Farmers, City Folk, and Renewable Energy
City people sometimes move to a farming community and then are somewhat shocked that the beautiful fields are actually not just for looking at and painting. A farmer's fields are a sort of factory. The fields produce stuff. They take inputs of raw materials, such as seeds, fertilizer, water, pesticides, and so forth. With these inputs, they produce food. Some farms are organic, and they use non-chemical fertilizer and more "natural" methods of pest control, but the goal is the same. A farmer's fields are supposed to produce food. That's the goal of farming.
There's a fair amount of not-so-pleasant stuff that happens on a farm, even a farm producing wine or vegetables. I knew a man in California who ran a bed-and-breakfast in the wine country. His guests were sometimes seriously annoyed by people in the vineyards spraying sulfur, or workers tilling the soil between the rows...into the night hours, working with big lights. The guests' idea of a vineyard was a set of pretty rows of plants, overlooked by a wide porch where people could sip wine. Their ideas didn't include agricultural chemicals or tractors with floodlights. But that happens on a farm.

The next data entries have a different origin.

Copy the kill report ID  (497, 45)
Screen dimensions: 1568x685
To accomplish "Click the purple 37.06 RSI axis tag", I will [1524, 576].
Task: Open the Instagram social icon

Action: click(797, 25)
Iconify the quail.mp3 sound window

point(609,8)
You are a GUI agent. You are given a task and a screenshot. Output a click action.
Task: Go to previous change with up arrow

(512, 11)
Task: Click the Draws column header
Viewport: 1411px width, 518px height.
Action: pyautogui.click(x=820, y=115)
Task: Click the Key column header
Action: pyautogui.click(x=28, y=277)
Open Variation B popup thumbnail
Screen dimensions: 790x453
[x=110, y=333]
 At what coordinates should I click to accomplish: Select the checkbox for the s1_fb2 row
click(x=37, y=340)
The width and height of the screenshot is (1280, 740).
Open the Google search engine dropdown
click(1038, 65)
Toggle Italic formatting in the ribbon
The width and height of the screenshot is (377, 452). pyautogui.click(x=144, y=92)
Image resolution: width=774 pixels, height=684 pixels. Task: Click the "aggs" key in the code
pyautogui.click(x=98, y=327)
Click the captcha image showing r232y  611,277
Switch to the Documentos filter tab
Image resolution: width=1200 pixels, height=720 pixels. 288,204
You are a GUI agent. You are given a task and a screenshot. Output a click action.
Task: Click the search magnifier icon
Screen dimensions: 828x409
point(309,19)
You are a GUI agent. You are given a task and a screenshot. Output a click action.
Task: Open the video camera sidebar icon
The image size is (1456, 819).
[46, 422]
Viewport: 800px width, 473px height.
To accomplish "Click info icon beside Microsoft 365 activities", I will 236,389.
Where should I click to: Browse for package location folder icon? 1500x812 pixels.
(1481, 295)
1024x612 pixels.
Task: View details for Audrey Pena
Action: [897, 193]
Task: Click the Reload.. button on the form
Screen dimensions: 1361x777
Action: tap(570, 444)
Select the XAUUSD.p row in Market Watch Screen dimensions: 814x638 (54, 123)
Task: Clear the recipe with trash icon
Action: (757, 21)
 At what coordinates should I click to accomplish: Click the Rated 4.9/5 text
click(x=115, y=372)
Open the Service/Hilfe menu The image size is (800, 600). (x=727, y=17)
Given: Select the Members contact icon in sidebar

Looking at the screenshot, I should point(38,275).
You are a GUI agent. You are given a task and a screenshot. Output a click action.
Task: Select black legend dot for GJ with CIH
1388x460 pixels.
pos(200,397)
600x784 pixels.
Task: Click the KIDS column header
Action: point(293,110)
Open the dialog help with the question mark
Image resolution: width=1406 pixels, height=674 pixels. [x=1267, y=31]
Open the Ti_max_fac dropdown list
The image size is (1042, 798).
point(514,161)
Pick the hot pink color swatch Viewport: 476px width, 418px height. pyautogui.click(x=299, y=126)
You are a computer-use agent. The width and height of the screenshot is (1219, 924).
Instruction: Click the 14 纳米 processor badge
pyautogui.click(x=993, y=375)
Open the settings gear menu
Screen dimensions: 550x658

If the farm is raising meat, things are even more difficult for the city-dweller. Chuck Wooster is a local farmer and writer. He is also chair of my town's selectboard. Wooster wrote an op-ed for my local paper: Death Is Always on the Farm Schedule.
Part of Wooster's op-ed was about the controversy about slaughtering two oxen at a Vermont college. For me, the most interesting part of the article is Wooster's thoughts about his own farm: raising pigs, chickens, and sheep for slaughter. As he writes: Visitors often wax rhapsodic about the beauty of it all.... [But sometimes] I'll unleash my contrarian side: "What you're seeing here is just death on a schedule."
The purpose of a farm (vegetarian, meat-producing, winery, traditional, or organic production methods) is to produce food. The fields aren't just "scenery." The fields are for work and production. Or in a harsher light, they are about "death on a schedule" even if the only thing that dies is a carrot being harvested.
So what does this have to do with renewable energy?
Renewable energy, waterfalls, and me
I just recently returned from a trip to North Carolina. My husband and I did a lot of hiking in Pisgah National Forest and Great Smokey Mountain National Park. We saw many waterfalls. We saw wildflowers on the damp ground under the trees. Yeah, I took pictures and I include some in this blog post. You knew I would do that.
But back to energy.
Every time we hiked past a waterfall, I quietly thanked G-d for the existence and beauty of that waterfall. Then, I thanked every local coal, nuclear, and gas-fired plant for the continued existence of that waterfall. I thanked the local power plants for producing enough power so that it is unnecessary to exploit every possible source of power. I thanked the local power plants for making it possible to let the waterfalls be waterfalls, not hydro plants.
Trillium, lady-slippers, foamflowers, and other beautiful native plants flourish on damp ground near rivers. They don't flourish on roads and infrastructure, which is what you have if every waterfall is a dam.
"Getting" or "Taking"
People in Vermont say things like: "We don't need nuclear or fossil! We can get all the energy we need from sun, wind, and water!" Well, we can't actually obtain all the energy we need that way. However, in this blog post, I don't want to talk about total amounts of energy: I want to talk about the word "get".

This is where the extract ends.